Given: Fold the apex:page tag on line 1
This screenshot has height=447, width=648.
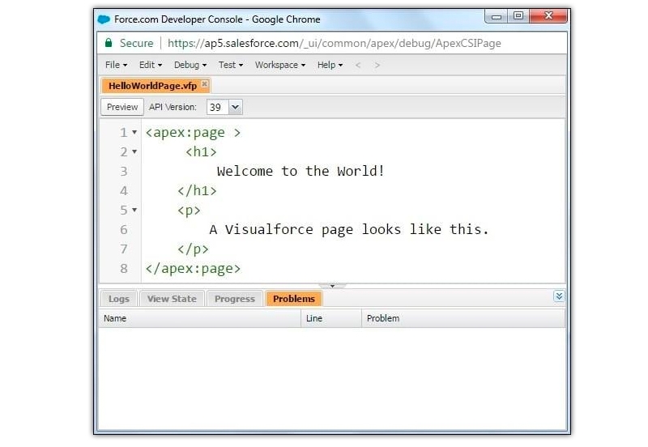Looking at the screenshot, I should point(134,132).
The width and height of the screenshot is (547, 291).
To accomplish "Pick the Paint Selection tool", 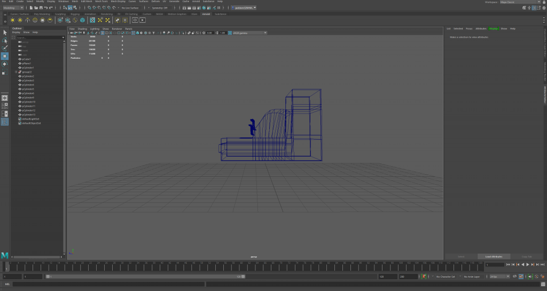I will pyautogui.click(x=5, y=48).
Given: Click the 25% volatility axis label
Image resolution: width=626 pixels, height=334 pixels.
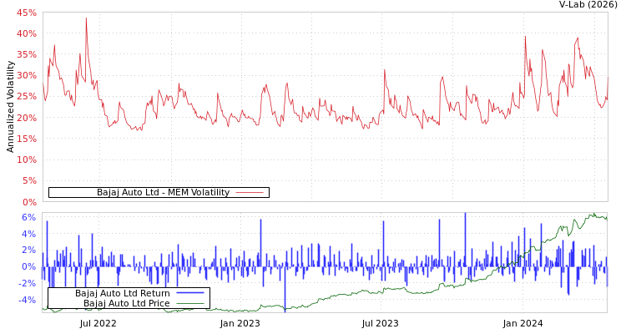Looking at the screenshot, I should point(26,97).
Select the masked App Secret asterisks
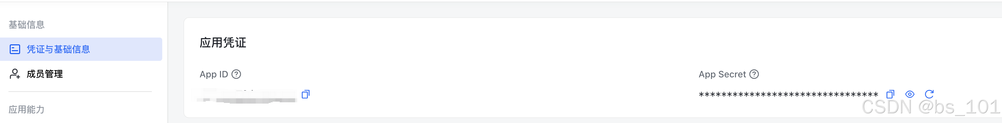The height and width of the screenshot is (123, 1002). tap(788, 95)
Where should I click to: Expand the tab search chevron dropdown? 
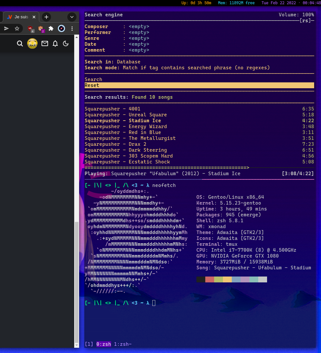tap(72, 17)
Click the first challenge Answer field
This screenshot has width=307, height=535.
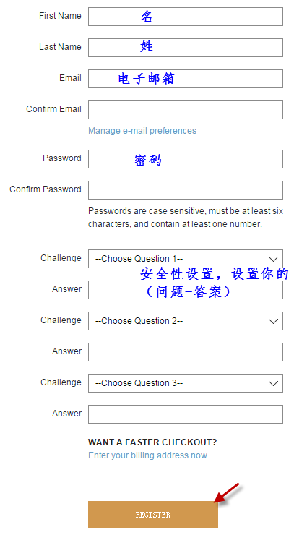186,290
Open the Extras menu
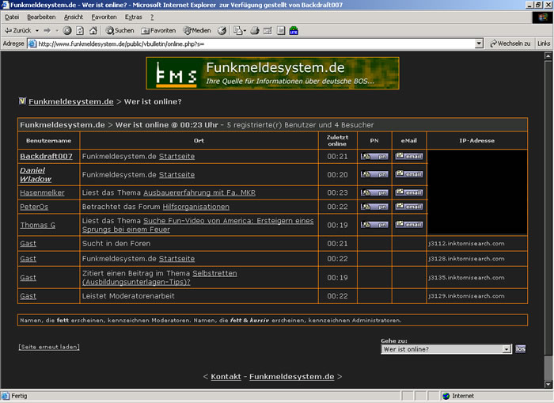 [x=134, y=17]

- Required work
Show all lines from the data that contain "Given".

- Result of the exercise
Given: Fold the apex:page tag on line 1
Given: Click the 25% volatility axis label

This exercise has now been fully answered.